Tugas yang Diberikan -
Jawablah pertanyaan berikut berdasarkan teks tentang hari tua di bawah.
(a) Berapa usia penulis saat ini?
(b) Siapa nama cucu penulis?
(c) Sejak berapa tahun lalu TBM Lentera Pustaka berdiri?

Usia saya kini 55 tahun, ternyata saya
sudah tua. Kalau jadi pegawai swasta ya sudah usia pensiun, saatnya berhenti
bekerja. Sudah punya cucu pula, Aleena namanya, maka pantas disebut "sudah
tua". Punya anak 3, si sulung sudah berumah tangga, yang kedua sudah
bekerja dan mungkin tahun depan menikah. Si bontot perempuan, insya Allah tahun
2025 ini mulai kuliah di kampus pilihannya. Bersyukur masih mengajar di kampus,
jadi konsultan dan baru saja bergabung sebagai Ketua Dewas salah satu DPLK grup
bisnis besar. Hanya menjalani hari-hari bersama istri. Bersyukur lagi, karena
saya sudah siapkan tempat pengabdian sosial di hari tua di TBM Lentera Pustaka
yang sudah berdiri sejak 8 tahun lalu. Sebagai ladang amal di hari tua.
Alhamdulillah banget ...
Di usia yang tidak lagi muda, justru
saya lebih menghargai hal-hal kecil. Mengurus taman bacaan, jadi driver motor
baca, dan menikmati secangkir kopi hitam sambil menikmati sebatang rokok.
Ternyata, baru terasa. Semakin kita tua, justru semakin butuh ketenangan, ingin
memperbanyak ibadah sambil bersenda gurau dengan keluarga, bersama istri anak
dan cucu. Pergaulan seperlunya saja dan lebih memilih yang banyak positifnya
saja. Prinsipnya sederhana, asal masih enak makan, enak tidur berarti masih
sehat. Dan terhindar dari lingkungan yang toxic. Itulah berkah hari
tua yang indah.

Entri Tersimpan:
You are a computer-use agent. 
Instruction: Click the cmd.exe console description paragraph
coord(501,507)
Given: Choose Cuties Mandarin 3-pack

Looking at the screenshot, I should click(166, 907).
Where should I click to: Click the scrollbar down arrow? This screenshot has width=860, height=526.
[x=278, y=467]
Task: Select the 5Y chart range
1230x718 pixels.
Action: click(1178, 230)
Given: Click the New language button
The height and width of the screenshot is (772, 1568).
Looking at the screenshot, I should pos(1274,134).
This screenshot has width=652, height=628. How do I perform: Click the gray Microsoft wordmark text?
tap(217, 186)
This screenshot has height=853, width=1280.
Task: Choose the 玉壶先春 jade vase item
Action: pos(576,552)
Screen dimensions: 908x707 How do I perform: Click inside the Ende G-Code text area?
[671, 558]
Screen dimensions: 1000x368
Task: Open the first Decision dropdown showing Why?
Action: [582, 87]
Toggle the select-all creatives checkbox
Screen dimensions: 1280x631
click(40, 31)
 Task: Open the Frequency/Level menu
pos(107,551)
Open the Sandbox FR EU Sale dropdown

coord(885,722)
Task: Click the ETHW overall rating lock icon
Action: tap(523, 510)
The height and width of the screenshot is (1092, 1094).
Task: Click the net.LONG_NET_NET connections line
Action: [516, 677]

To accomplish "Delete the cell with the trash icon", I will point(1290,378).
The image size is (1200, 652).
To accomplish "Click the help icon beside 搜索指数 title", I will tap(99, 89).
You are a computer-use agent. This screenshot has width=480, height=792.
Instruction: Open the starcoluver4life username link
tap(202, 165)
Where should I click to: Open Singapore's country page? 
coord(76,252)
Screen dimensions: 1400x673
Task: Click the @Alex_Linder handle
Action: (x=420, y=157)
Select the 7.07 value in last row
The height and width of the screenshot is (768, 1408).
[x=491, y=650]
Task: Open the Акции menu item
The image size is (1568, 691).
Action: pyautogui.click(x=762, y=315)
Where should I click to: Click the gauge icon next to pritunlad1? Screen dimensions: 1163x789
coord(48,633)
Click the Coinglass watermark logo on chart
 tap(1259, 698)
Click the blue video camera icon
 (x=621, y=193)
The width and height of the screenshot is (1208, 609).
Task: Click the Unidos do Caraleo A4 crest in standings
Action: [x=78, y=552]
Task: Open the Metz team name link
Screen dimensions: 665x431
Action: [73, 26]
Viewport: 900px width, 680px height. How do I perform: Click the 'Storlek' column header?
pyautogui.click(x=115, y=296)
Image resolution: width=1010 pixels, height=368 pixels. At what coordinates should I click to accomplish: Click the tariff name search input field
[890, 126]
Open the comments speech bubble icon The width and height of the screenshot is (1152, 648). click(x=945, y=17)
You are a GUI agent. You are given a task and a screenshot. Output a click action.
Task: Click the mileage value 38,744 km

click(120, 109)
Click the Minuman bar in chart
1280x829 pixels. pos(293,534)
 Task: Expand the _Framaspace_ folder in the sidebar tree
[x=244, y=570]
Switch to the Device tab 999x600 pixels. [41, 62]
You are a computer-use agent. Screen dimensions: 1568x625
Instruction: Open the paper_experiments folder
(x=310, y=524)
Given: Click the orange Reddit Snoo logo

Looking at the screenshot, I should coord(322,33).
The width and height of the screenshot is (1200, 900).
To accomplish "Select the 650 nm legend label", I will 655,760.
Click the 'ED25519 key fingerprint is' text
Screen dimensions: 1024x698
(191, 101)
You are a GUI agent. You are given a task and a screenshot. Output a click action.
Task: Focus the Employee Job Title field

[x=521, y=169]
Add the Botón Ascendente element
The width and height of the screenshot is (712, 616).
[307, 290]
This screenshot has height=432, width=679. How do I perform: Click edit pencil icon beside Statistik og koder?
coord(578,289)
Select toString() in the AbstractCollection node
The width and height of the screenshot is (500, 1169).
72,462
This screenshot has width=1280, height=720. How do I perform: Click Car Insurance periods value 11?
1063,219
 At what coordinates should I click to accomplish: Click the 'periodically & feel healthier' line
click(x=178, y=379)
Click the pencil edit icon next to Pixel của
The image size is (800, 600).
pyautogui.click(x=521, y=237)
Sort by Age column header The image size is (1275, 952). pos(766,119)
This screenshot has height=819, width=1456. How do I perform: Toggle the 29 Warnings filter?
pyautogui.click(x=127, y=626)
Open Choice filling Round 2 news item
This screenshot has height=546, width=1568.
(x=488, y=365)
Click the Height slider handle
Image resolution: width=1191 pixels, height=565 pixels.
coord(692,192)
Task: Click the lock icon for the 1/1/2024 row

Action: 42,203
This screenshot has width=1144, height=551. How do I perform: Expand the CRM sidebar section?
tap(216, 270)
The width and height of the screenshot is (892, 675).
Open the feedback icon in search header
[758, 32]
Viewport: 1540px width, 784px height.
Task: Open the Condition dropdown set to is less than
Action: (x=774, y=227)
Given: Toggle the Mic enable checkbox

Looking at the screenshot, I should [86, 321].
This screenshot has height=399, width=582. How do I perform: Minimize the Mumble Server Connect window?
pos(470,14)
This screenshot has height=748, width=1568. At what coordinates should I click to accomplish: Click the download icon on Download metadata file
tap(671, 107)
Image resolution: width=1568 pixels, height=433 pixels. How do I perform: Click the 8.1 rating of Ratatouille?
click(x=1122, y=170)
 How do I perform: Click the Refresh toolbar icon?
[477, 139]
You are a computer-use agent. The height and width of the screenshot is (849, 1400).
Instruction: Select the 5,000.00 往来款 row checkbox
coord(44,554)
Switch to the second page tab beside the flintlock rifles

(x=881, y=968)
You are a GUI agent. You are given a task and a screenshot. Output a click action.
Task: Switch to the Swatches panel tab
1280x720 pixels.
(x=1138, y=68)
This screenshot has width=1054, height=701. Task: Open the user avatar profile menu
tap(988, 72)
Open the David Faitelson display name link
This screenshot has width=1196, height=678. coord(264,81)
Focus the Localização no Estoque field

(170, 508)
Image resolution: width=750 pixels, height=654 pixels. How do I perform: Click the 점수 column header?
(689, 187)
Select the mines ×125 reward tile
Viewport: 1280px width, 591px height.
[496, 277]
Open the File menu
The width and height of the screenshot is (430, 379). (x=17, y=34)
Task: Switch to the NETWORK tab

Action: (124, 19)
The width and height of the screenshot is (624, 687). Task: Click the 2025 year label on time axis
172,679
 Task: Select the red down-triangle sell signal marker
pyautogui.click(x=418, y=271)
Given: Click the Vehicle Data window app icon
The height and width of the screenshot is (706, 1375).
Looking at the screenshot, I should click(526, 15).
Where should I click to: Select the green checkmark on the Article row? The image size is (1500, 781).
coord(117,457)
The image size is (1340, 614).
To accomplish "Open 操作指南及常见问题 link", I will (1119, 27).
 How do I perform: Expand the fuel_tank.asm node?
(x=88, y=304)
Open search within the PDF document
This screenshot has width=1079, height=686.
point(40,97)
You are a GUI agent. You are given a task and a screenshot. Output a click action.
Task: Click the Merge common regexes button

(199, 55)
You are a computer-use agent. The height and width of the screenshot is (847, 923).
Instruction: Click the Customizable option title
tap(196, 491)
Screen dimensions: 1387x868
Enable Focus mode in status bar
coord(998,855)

Jawaban Latihan -
(a) 55 tahun.
(b) Aleena.
(c) Sejak 8 tahun lalu.